The first is, as an artillery soldier in the reserve or reg. force; would one be able to travel to other countries as a member of the Canadian Armed Forces?



Next,
I plan on going into the artillery reserves for this coming year and was wondering: If I enjoyed the work could I make the change to regular forces in about a year or two?


----------



## Franko (14 Aug 2010)

PatchesJ said:
			
		

> I have 2 questions.
> 
> The first is, as an artillery soldier in the reserve or reg. force; would one be able to travel to other countries as a member of the Canadian Armed Forces?



Only on tour or on a tasking/ posting, regardless of Reg or PRes. 




> Next,
> I plan on going into the artillery reserves for this coming year and was wondering: If I enjoyed the work could I make the change to regular forces in about a year or two?



Yes. Contact your local CFRC for more details.


Regards


----------



## eurowing (14 Aug 2010)

PatchesJ said:
			
		

> The first is, as an artillery soldier in the reserve or reg. force; would one be able to travel to other countries as a member of the Canadian Armed Forces?



If you meant holiday travel, you may be subject to some restrictions.  I am uncertain if you would be "forbidden" to visit any countries, but for some, Cuba for example, you needed to have a security briefing before going.  This is likely still the case.

Someone with more up to date info will amplify this.


----------



## BDTyre (15 Aug 2010)

Yes, you still need a security brief for places such as Cuba - at least, you did as of last year.


----------



## kincanucks (15 Aug 2010)

Once you are actually in the CF you can send a notice of intent to travel at http://cdi.mil.ca/nciu on the DIN.


----------



## PatchesJ (16 Aug 2010)

I was talking more about traveling as a soldier. Not just going on vacation.


----------



## PMedMoe (16 Aug 2010)

PatchesJ said:
			
		

> I was talking more about traveling as a soldier.
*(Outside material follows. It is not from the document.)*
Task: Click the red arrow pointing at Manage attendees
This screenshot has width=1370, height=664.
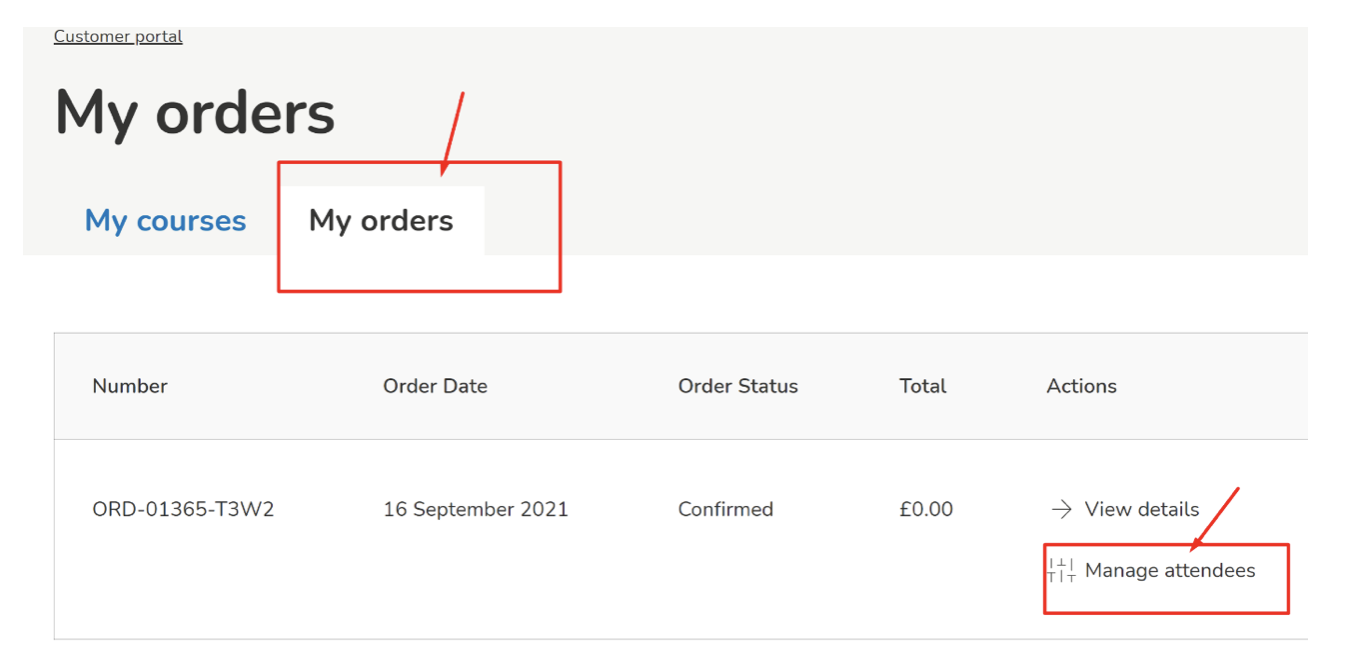Action: (x=1215, y=520)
Not just going on vacation.



You will be told where and when you are tasked by the military.  Other than that, it will only be vacation.  Do you think we just up and decide to go somewhere "as a soldier" whenever we feel like it?   :


----------



## Pusser (16 Aug 2010)

I think all the guy is asking is whether he will get to go and see the world as a soldier.  No need to read too much into the question.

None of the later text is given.